Tarzan the office man

The advance of technology has boosted the popularity of homeworking in the US. The idyllic portrayal of some home offices only tells half the story, says Peter Hall.

I was sitting in my New York doctor’s waiting room the other day, flicking through the magazines, when I came across a piece in Inc magazine about the rise of the home office. One case study showed a tree house office which a small business owner had built for himself for $7000 (4375). It perched like a beach hut atop the branches of a Douglas fir in his garden. I felt almost envious, imagining his primal joy as he said goodbye to his family every morning and, with a tarzanic vociferation, headed for the trees.

Home offices and telecommuting are enjoying a new credibility in US business media. Where once it was not unheard of for domestic entrepreneurs to play a recording of office noises in the background to maintain their credibility for the benefit of telephone callers, now only the gauche stigmatise homeworking. Optimistic surveys estimate that 52 million Americans work at home in some capacity, and even the more cautious Harvard Business Review puts the figure close to 40 million.

A visible turning point came, in 1994, when Jay Chiat, the Art Technology Group and Gaetano Pesce unveiled their “virtual office” for the ad agency Chiat/Day. Chiat had supposedly envisioned the scene during a Zen moment a year before – while standing on a ski slope in Colorado. In place of grey cubicles and heavy doors were team areas and communal spaces in Pesce’s paint- and resin-splashed interior. Employees were given laptops and radio phones and encour-aged to work out of the office. ATG’s networking software system provided the means of virtual communication via e-mail, chat and conferencing.

In the subsequent four years, a new definition of nirvana has emerged among the techno-chic, depicted by fantasy scenarios in which, typically, a key business deal is struck by the CEO while riding across the Sahara desert on the back of a camel, mobile phone and personal digital assistant in hand.

Such romanticisms are not entirely the fruit of free-spirited folk yearning for liberation from the shackles of the office chair. Alternative workplace schemes have been in motion since 1991 at giant US corporations like IBM and AT&T, mostly because they make economic sense. IBM is reporting over $100m (62.5m) in savings a year alone, by fostering non-traditional work practices among its sales and distribution teams and being able to consolidate unused offices and reduce associated overheads.

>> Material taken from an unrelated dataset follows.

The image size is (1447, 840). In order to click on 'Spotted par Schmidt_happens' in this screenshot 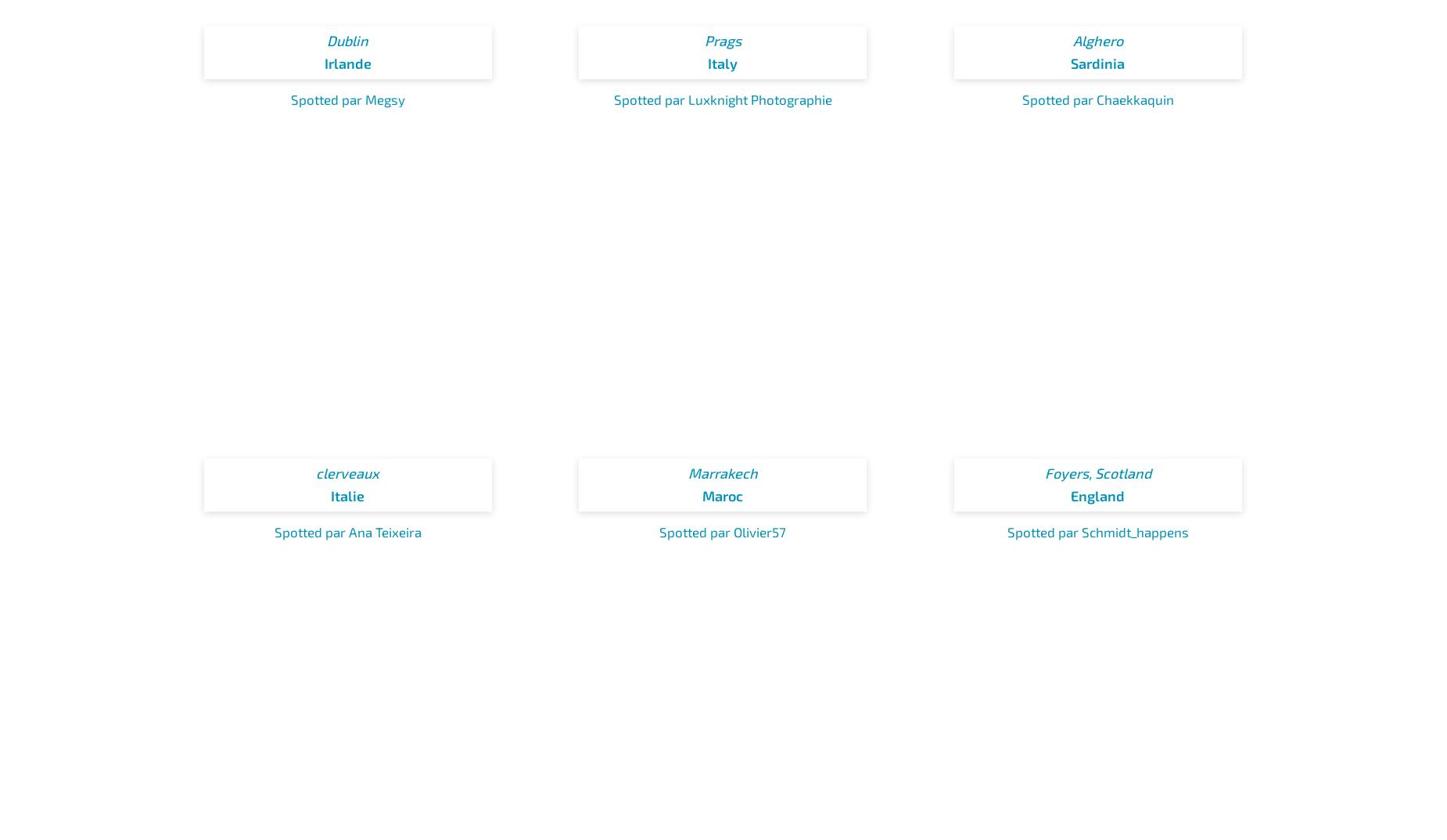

Employees are now increasingly working at home, in satellite offices close to home, or in “hotel” workspaces, where they reserve a spot in advance, wheel up their mobile cubby and a computer system forwards e-mail and phone calls to their communications port. The benefits for the corporation become quickly visible. Travel costs and travel time are reduced. Displaced from the habits, stress and bureaucracies of the permanent office, the employee becomes a more efficient, independent and motivated worker, and stays with the company longer.

The real world, of course, isn’t quite like that. I have been “telecommuting” in New York for six years and know the side effects. New York apartments being the diminutive size they are, the home office wages a constant war with the living room for space, which creates an interior design organising scheme reminiscent of the D-Day landing scenes of Saving Private Ryan.

A fast connection to the Internet and unlimited air conditioning are prohibited by cost, which decreases productivity and increases the desire to go sit in a local air-conditioned café or take a nap on the couch.

Most importantly, perhaps, the home office can seem a solitary place where chance conversations – the kind that inspire and inform – are only likely to happen on the phone or with the phone repair man.

A better case can be made, I think, for a flexible, shared workspace, where telecommuters could mingle, creating a more fertile, dynamic environment. Besides that, it is more likely that a design professional would be brought in to specify furniture and configure the space of a purpose-designed shared environment. Looking at the pictures of the homeworkers in Inc magazine, I realised that idyllic as their tree-bound, feng shui-inspired arrangements might at first seem, on closer inspection they were models of bad office ergonomics, begging to inflict pain on their inhabitants over time.

And, when I saw the reproduction antique wooden chair with its curving, intrusive arms pulled up in front of a computer monitor, I winced. Having suffered back pain from prolonged use of a vintage wooden office chair, I feared a forthcoming epidemic of tree office lumbago.